:: Text section ::
-=-=-

# FE and safety



## SmallestFrog (6 Feb 2013)

Hi all,

I'm thinking about switching over to a FE set-up, but I have avoided it in the past because, well, of this:


What sort of safety precautions should I be aware of when fitting a reg to a CO2 FE? Am I right in saying the reg must be at the off position when fitting it? And when you turn the FE on, you take the pin out, depress the handle... then what? Do you do this before you turn the reg on? Or after?

Sorry for the silly questions - I know nothing about high pressure bottles, and don't want to kill myself, even for some very nice plants


----------



## krazypara3165 (7 Feb 2013)

Cant believe ive never seen that episode! Best way ive found is make sure everythings off,  put it all together SLOWLY depress handle. If there is a leak your only releasing a tiny amount. Onfe its depressed all the way then open your valve. The problem is not setting it up, you need to make sure its in a secure posistion or location as the danger is knocking it iver and snapoing the reg off.


----------



## ceg4048 (7 Feb 2013)

Umm..avoid using a steel guillotine to chop off your cylinder valve?

Cheers,


----------



## Ady34 (7 Feb 2013)

Does it not tell you everything you need to know here?:
Fire extinguisher CO2 | UK Aquatic Plant Society
Cheerio,


----------



## LondonDragon (7 Feb 2013)

People make more of it than its necessary! a 2kg bottle most likely won't have that kind of pressure anyway and empty in no time. If you don't feel that comfortable get 500g disposable bottles!


----------



## ian_m (7 Feb 2013)

Mythbusters are using very very large cylinders with air (? or N2) at 300bar. An FE is liquid CO2 at only 50bar, can't compare like with like.


----------



## biffster (7 Feb 2013)

i have see a welding bottle of co2 go off like that when been dropped and knocked the valve 
off i have also seen an acetylene bottle go up after a flash back and i mean go up like a rocket 
after blowing the soft point out in the bottom of the bottle but i dont think a FE would go off like that 
i would wonder about brewery co2 bottle though


----------



## ian_m (7 Feb 2013)

-=-=-

:: Data extract ::
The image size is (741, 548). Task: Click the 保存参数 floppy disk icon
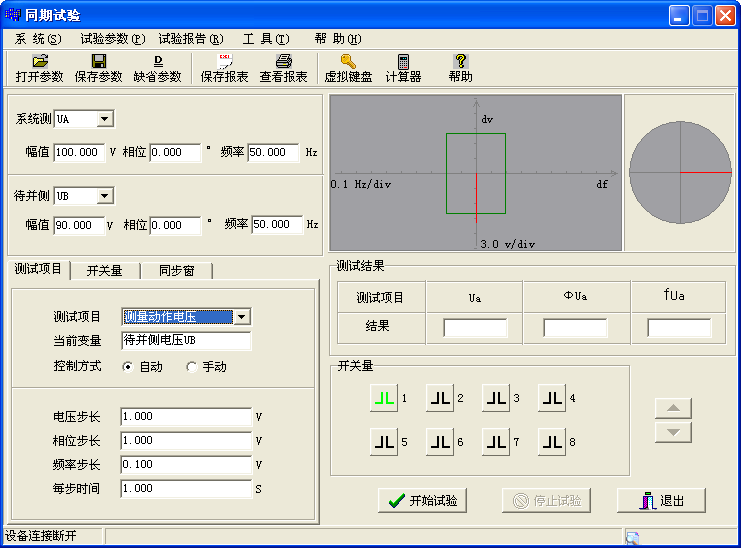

-=-=-

:: Things to do ::
a - Answer these questions from the thread on FE safety, one answer per line:
(i) At what pressure does ian_m say the liquid CO2 in an FE is held?
(ii) What size of disposable bottle does LondonDragon suggest for someone who doesn't feel comfortable?
(iii) According to krazypara3165, what is the danger once the set-up is in place?
b - Output the passage of the FE safety thread from "I'm thinking about" up to and including "on? Or after?".
c - Carry on writing the FE safety thread, starting right after its final line.

:: Task responses ::
a -
(i) 50bar
(ii) 500g
(iii) Knocking it over and snapping the reg off

b -
I'm thinking about switching over to a FE set-up, but I have avoided it in the past because, well, of this:


What sort of safety precautions should I be aware of when fitting a reg to a CO2 FE? Am I right in saying the reg must be at the off position when fitting it? And when you turn the FE on, you take the pin out, depress the handle... then what? Do you do this before you turn the reg on? Or after?

c -
biffster said:


> i would wonder about brewery co2 bottle though


There have been quite a few documented cases of brewery CO2 bottles bursting with injuries and considerable damage....however these were where the cylinder had been abused. I think they were where the pub landlord was filling smaller cylinders from a larger one and the CO2 was not dry, thus causing condensation in the cylinder and corrosion leading to the cylinder bursting. Also the cylinders were way beyond there end of life date as stamped on the cylinder. If he had returned the cylinders to be refilled at a proper supplier none of this would have happened as they refill via moisture absorbers, inspect inside of "older cylinders" (5 years ?) and dispose of cylinders beyond their end of life date (10 years I think).

Any FE you buy in UK will be in test date and OK.


----------



## biffster (7 Feb 2013)

co2 bottles are filled while being stood in vats of freezing cold water 
to prevent condensation forming in the bottles from what i have been 
told i have a mate who fills compressed air for the divers and also co2
for paint ballers i dare say he could do my co2 cylinder for my plants
i will have to ask him


----------



## ian_m (7 Feb 2013)

CO2 are not usually placed in water to fill as they are being filled with liquid CO2, though often the cylinders are pre-chilled so as to not waste liquid CO2 filling. They are also filled by weight not pressure, filled to 68% capacity only.

Compressed air cylinders are different and are cooled at they are generally filled from a compressor (or storage tank) and do get warm/hot as filled.

Paint ballers generally have moved to air now (last time I played everyone was air) as gives more consistent firing. They just attach cylinder to a bigger tank and open valves. No need to cool.


----------



## biffster (7 Feb 2013)

even compressed air tanks are stood in cold water when being filled (they get very hot )
the rig for filling co2 bottles is pretty impressive i wonder how long
it will be before you see a paint baller with a cylinder on his back like
a diver so e can fire more shots lol


----------



## SmallestFrog (10 Feb 2013)

ceg4048 said:


> Umm..avoid using a steel guillotine to chop off your cylinder valve?
> 
> Cheers,


 
Just to be clear, I do know the difference between fitting a reg and purposely bursting open a pressurised cyclinder. I don't think its unreasonable to ask questions of safety, considering the lethal potential here?

Thank you (everyone else, anyway) for your replies.


----------



## SmallestFrog (10 Feb 2013)

Ady34 said:


> Does it not tell you everything you need to know here?:
> Fire extinguisher CO2 | UK Aquatic Plant Society
> Cheerio,


Not specifically about how safe it is/isn't no.


----------



## geoffbark (26 Feb 2013)

I personally think that it is un safe to use a FE set up, the purpose of a FE is to put out fires, in industry anything that has been modified for a different use is not allowed and the HSE would back that up. Ask yourself would you be allowed to modify an FE in work or would you have to get a cylinder with a shut off valve?

And they look crap next to your fancy expensive glassware!!!


----------



## ian_m (27 Feb 2013)

geoffbark said:


> Ask yourself would you be allowed to modify an FE in work or would you have to get a cylinder with a shut off valve?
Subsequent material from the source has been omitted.